Take care and carry on…
Anonymous asked: Thanks for a great site to look at other people's EDC. My question of all is:
What do you estimate the cost of your average EDC (actual daily EDC) cost you. Also what is item therein was the most expensive.
For me, my iPhone (3GS) is the most expensive), followed by my mini Griptilian in my EDC daily (well, greater then half the days in a week), followed by my flashlight (either a Leatherman Monarch 300 or a new toy, the Favour 1W 1AA flashlight). Beyond that, it's all over the place.
Interesting question, not really sure if price/cost makes much a difference though. My philosophy is if you plan on carrying them every day, it’s worth the investment to spend a little more and get higher quality things.
Here was one of my most consistent setups:
Update due to popular demand: Seiko SRP027K1, Spyderco Leafstorm, 4sevens Quark 123 Ti, Zebra Sharbo X, Superior Titanium Black Diamond, Moleskine Volant Mini, The Hill-side Selvedge Chambray, Ralph Lauren Cardholder. You can see my gear on posts tagged Personal
The most expensive thing isn’t pictured, but it was probably my iPhone 3GS at $200. I paid $175 shipped for the watch (waited for some after Christmas sale then stacked a bunch of coupons for this deal), around 89 for the Ti flashlight I think, 85 for the Leafstorm (a good friend hooked it up), 60 for the pen and components, 40ish for the handkerchief, 40 for the moneyclip, not sure about the cardholder… My keychain, also not pictured, has a $20 SAK Manager and currently a $40 NW Mini CR2.
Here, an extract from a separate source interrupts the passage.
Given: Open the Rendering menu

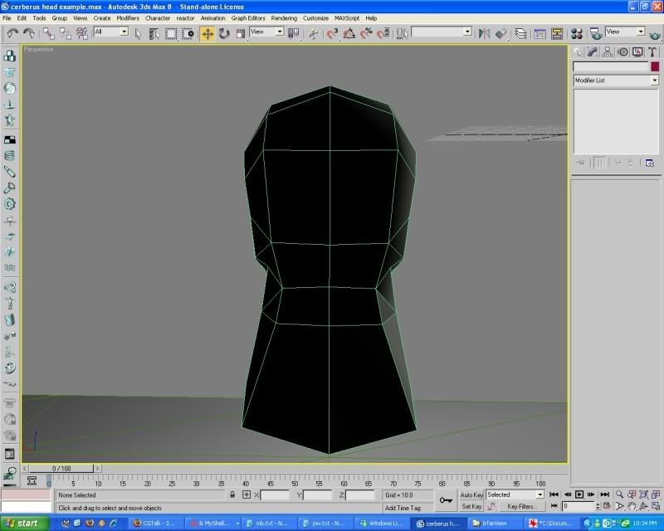Looking at the screenshot, I should pos(284,17).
I don’t have super high end gear like some EDC enthusiasts but I feel I have a very functional, cohesive and aesthetically coherent carry though. A lot of my gear is within the 40-50 range, which makes EDC a dangerous hobby… You think $40-50 isn’t that bad but it all adds up B)
bryanduong asked: Hey man, first off, i'd like to say i like your page, its filled with useful facts and content. being one of the few blogs i follow at the moment, i enjoy reading your blog everyday haha. so thanks. I, also, am a BME major at UCR. I was thinking about transferring to Irvine but i feel like its too late now. We probably could of met and shared our EDC interests haha. But yeah anyway, just out of curiosity, i was wondering if you ever had situations where you had to use your EDC during school?
It’s nice to see that other people like me are enjoying this tumblr. #pause at your meetup suggestion. Haha but yeah anyway
I do have situations where I have used my EDC before. One time this girl in my diff eq class broke her sunglasses, so I offered to fix them… I layed them down on my (unused) handkerchief so they wouldn’t scratch, then tightened down the hinge with the precision driver on my multitool. She thanked me for it
and never spoke a word to me after that. Another time in ochem lab, somebody shattered a flask all over the floor, so I used my flashlight to check for any stray pieces so nobody would get hurt. Even though the lab is well-lit, it’s easier to locate shards when shining light directly at them.
I’m part of an engineering club, so at our events where we would do little engineering games that require building or crafting my knives would come in handy… I remember once I used my flashlight to light up a carved pumpkin when we ran out of candles. Another time I used pliers to straighten out some nails on a homemade Pachinko board game while boothing. This past Wednesday we had a small White Elephant game and I helped another member carefully open a box:
Oh, and I’ve been taking night classes this quarter so on my way back home I have a flashlight ready when walking across poorly lit streets to increase my visibility to drivers.
These examples aren’t spectacular or anything, but at this blog I kind of want to stray from survival and tactical use — there are plenty of great blogs out there that cover these topics nicely. I want to showcase that simple tools help out in everyday life even if you’re not a “northwoods logger” or a “mallcop” as some skeptic fashion forum members have put it before.